• [What to do]:
• 1. In the proposal on splitting the text field, what form has the text content historically taken?
• 2. Continue the proposal on splitting the text field from the point where it stops.

• [Page extract]:
An initial, simple, proposal would be to split the text field on section boundaries, and retain the section title as a header. This would mean having duplicates of the headings (in both the headings and text fields), increasing the importance of the heading content, but probably not a big deal.

Overall Structure

{
    "text": [
        "This is the opening content of the article, before the first section heading",
        "First Section Heading\n\ncontent found between the first and either second heading or end of document",
        "Second Section Heading\n\nsame as above",
    ]
}

Alternatively we could split them, but this feels awkward to me:

{
    "text": [
        "This is the opening content of the article, before the first section heading",
        "First Section Heading",
        "content found between the first and either second heading or end of document",
        "Second Section Heading",
        "same as above",
    ]
}

Per Section Structure

There is still the question about what is retained within the per-section strings. Historically the text content has been a single long line without any \n delimiting areas of the document. I suspect this has the opportunity to get quite complex depending on what is needed. A few possibilities:

  • We could try and inject \n after each <p>...</p> section, retaining the separation between paragraphs.

• [Data block]:
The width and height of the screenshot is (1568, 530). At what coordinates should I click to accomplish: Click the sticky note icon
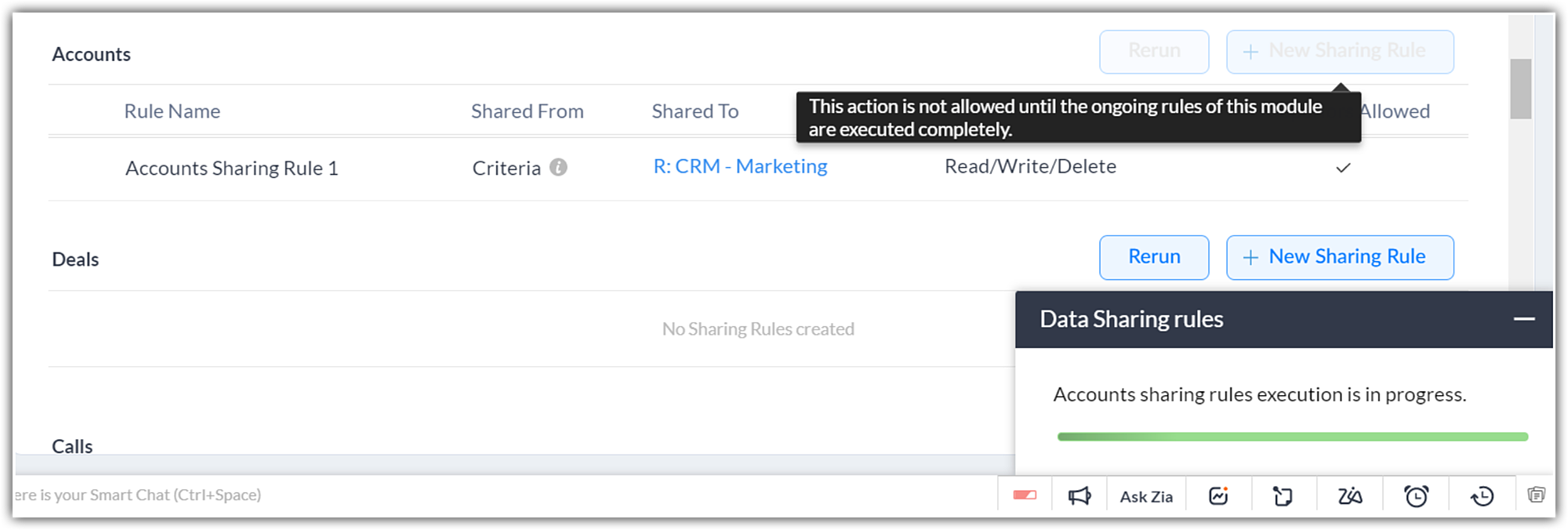pos(1283,496)
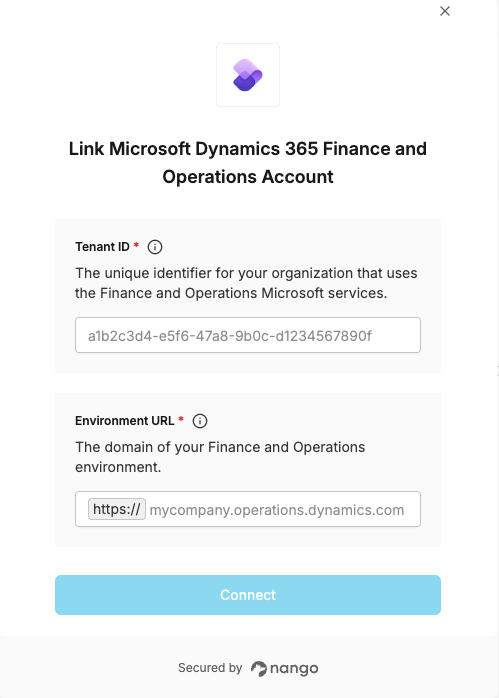Open the nango wordmark link

click(294, 669)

• [Exercise answers]:
• 1. A single long line without any \n delimiting areas of the document.

• 2.
  • Similar for <li>...</li> ? Does it matter if the list is supposed to be rendered inline or vertically?
  • This seems like it has the opportunity to get very hairy, I suspect we should try and set a simple rule and live with the results, rather than crafting a complex decision tree of where to inject boundaries. But that requires the simple rule to still be a useful end result.

In a ideal world we might want something more expressive like:

{
    "content": [
        {
            "text": "This is the opening content of the article, before the first section heading"
        },
        {
            "section": "First Section Heading",
            "text": "content found between the first and either second heading or end of document"
        }
    ]
}

I'm wondering if we could find a combination of copy_to params that may keep indexed content in the existing text, heading fields so that the transition would be seamless. This could allow future improvements, like adding the depth of the section.
I haven't tested this and might not work well with highlighting but perhaps worth testing?

Related question regarding flow of data, based on the comment from the thread you linked.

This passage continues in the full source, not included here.